A study of Swedish PhD candidates has shown the vast toll that doctoral studies can take on mental health. The survey adds robust data to discussions about the mental-health crisis in academia. Studies and anecdotal evidence have long shown that PhD students can experience immense pressure to publish and to find funding and jobs in a brutally competitive landscape.

The analysis looked at the rates at which all Swedish PhD students were prescribed psychiatric drugs and were hospitalized for mental-health problems. It found that, on average, the longer they were doing doctoral studies the more they needed to access such services. By the fifth year of studies, the likelihood that PhD candidates needed mental-health medications had increased by 40%, compared with the year before study (see ‘PhD pressures’).

The study indicates that psychological health issues are “systemic and have been plaguing academia for many decades”, says Wendy Ingram, founder of Dragonfly Mental Health, a global non-profit advocacy group in Bradenton, Florida. “Very few studies have looked at objective measures of mental health,” says Ingram.

Using Swedish administrative records from 2006–17, the authors tracked more than 20,000 PhD students before and after they started their programmes. This allowed the team to assess the direct effect of doctoral studies on students’ mental health, says Eva Ranehill, a behavioural economist at University of Gothenburg, Sweden, and study co-author.
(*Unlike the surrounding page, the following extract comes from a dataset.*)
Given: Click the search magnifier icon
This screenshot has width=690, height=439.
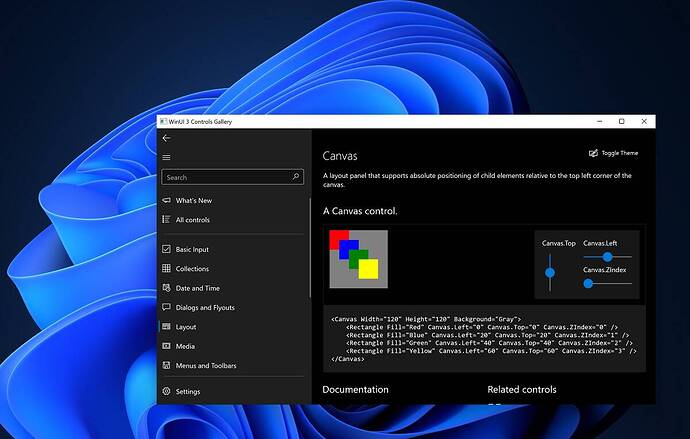Looking at the screenshot, I should click(296, 177).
The preprint, which is not yet peer-reviewed, was posted on the server SSRN.

The researchers compared the rate at which PhD students, people with master’s degrees and a sample of the general population accessed mental-health services. Before starting a PhD, students and people with master’s degrees used these services at similar rates. But use of psychiatric medicines, such as antidepressants and sedatives, increased among PhD students year-on-year during their studies. This peaked in the fourth and fifth years — the average length of a PhD programme in most countries — then fell in the sixth and seventh years.

Those at highest risk of being prescribed psychiatric medication during PhD studies were women and people who’d taken such medicines before starting their programme.
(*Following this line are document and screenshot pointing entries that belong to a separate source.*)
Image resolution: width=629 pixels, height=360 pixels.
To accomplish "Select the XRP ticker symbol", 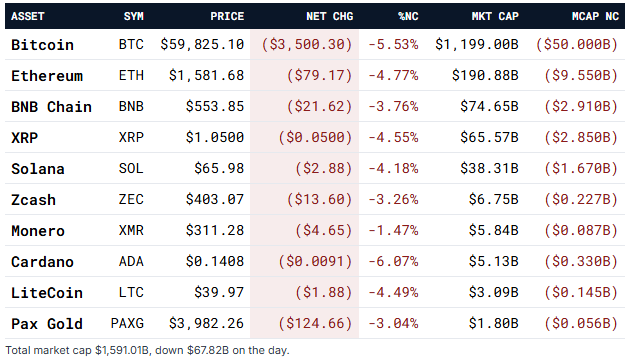I will point(131,137).
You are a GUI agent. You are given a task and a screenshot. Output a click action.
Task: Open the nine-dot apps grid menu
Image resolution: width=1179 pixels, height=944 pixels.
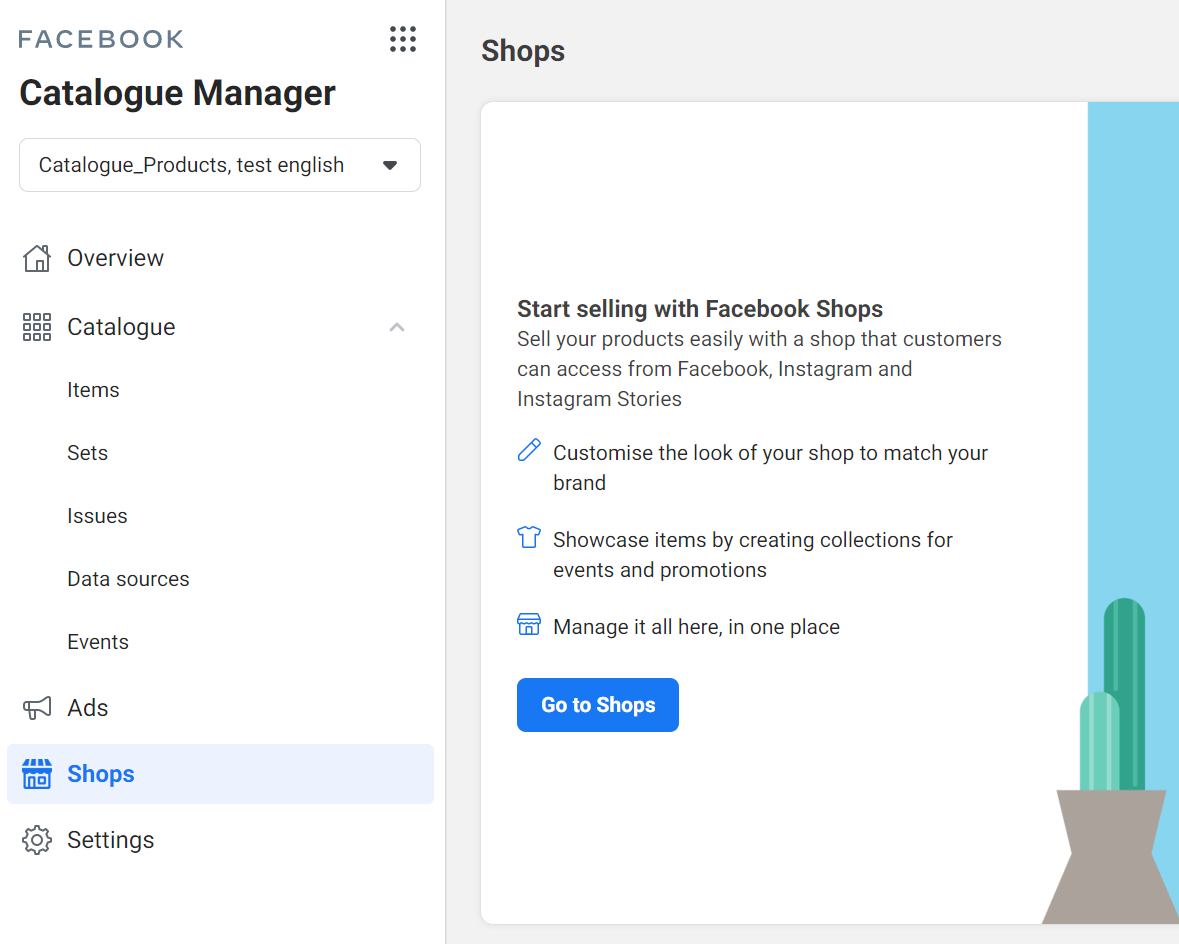(x=402, y=39)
The authors found a similar pattern when they compared PhD students with a sample of the general population aged 18–70. Before beginning their programmes, PhD candidates used mental-health services less frequently than the general population, but by the end of their studies, the rates were the same.

The study raises the question of whether academic environments are more intense than other sectors. Surveys suggest that levels of anxiety and depression are higher among PhD students than the general population, but Ranehill says that it’s too early to know whether these conditions occur more often in PhD students than in those with similarly demanding occupations. “We will start to address the different mental-health outcomes across different job sectors in future analysis of the Swedish data set,” she says.